土曜日, 7月 17, 2010

マン・レイ展

 昨日、マン・レイ展をみてまいりました。マン・レイという人、写真家と呼ばれるよりも、画家で評価されたいとずっと思っていたそうです。ですから、展示物も写真よりも、ドローイングなとの方が多いように思いました。写真も、自分の作品を記録するという目的で撮っていたようです。


 最終的には、画家としての評価も得られたようですが、私は写真の方が気に入っています。とくに、芸術家を中心としたいろいろな人のポートレイトはとても印象的です。当時、1920年代で人物を正面から撮らないようなポートレイトを撮る人はあまりいなかったのではないでしょうか。

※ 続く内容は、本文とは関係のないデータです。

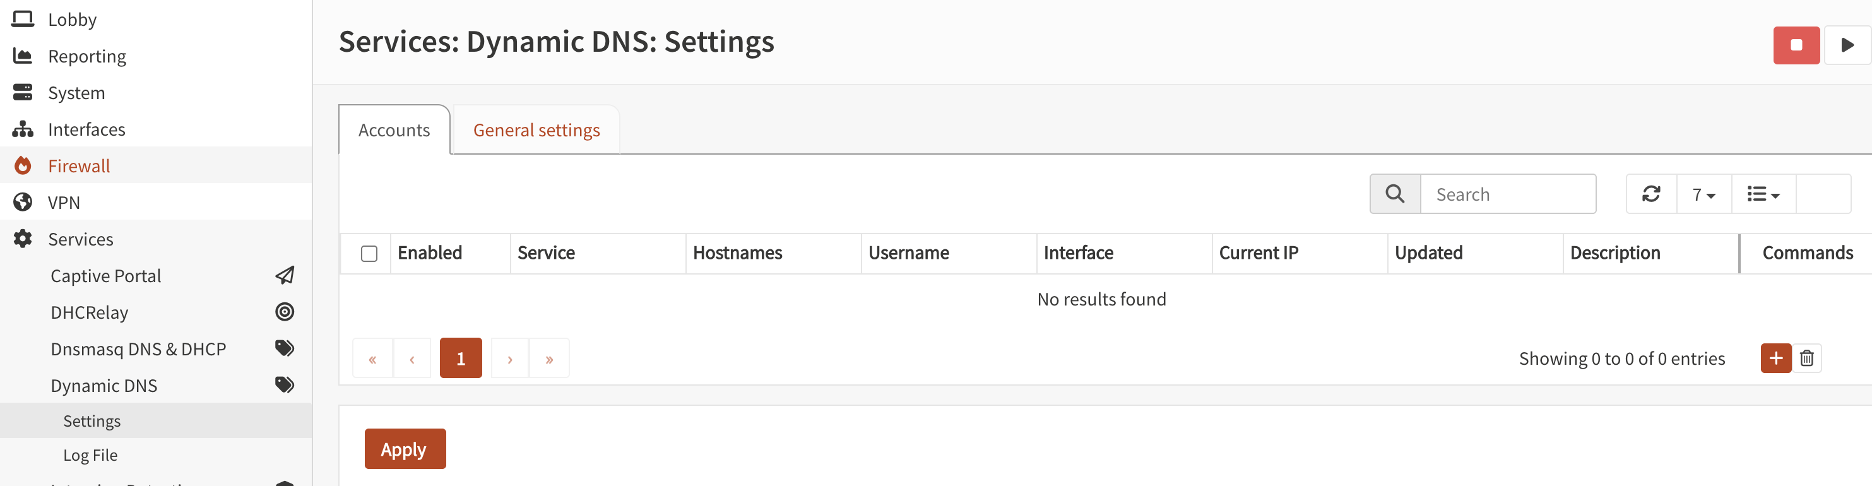The height and width of the screenshot is (486, 1872).
Task: Sort by the Hostnames column header
Action: point(737,253)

 画家としてのマン・レイは写真の中に絵画を取り入れたのではないでしょうか。感心したのは、光を本当に上手く使っていることです。被写体の人物の特徴を一番よく引き出しているといってもよいのかもしれません。画家としては、ダダイズムやシュールレアリズムに傾倒していたようですが、ポートレイトはそれとはまったく無縁といってよいほどのものであり、シュールとは対極にあるような写真だと思います。芸術作品というより、ビジネスとして考えていたのかもしれません。

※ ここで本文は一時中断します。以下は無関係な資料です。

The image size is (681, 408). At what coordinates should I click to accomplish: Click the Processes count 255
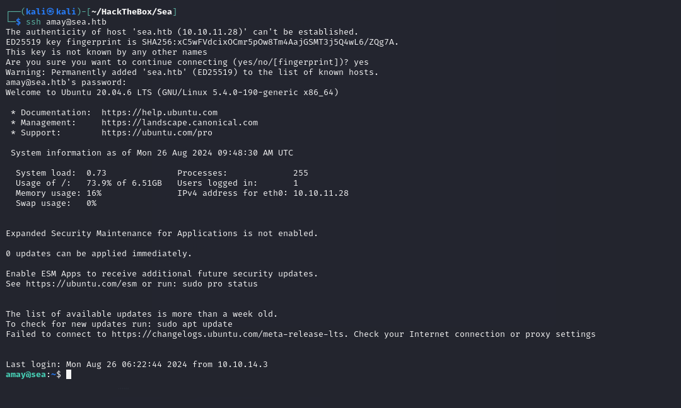pyautogui.click(x=301, y=173)
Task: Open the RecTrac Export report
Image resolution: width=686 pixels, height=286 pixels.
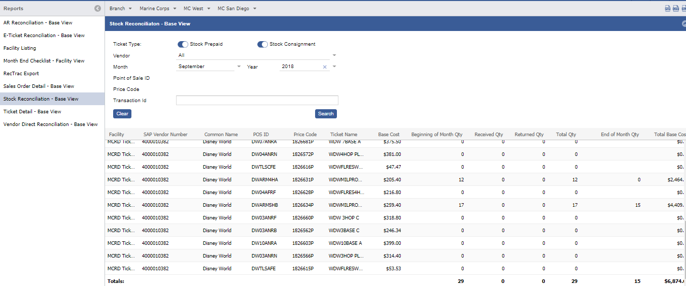Action: click(21, 74)
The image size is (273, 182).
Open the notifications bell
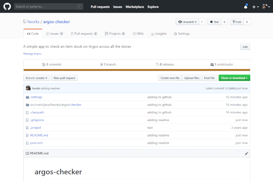click(x=246, y=7)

 逆に、絵画の方はあまり印象に残ってないのです。もともとの絵を描く才能は、若いころの素描などをみるとすごいものがあると感じましたが、その後は抽象画が多く、私はあまり引きつけるものを感じることはありませんでした。私は絵を見るときは、最初に色使いを見てしまいますので、多種多様な色を使ったマン・レイの作品に魅力を感じなかったのかも知れません。

 もっと多くの写真を見たかったのですが、そう感じさせること自体がマン・レイの生涯を表現しているようにも思いました。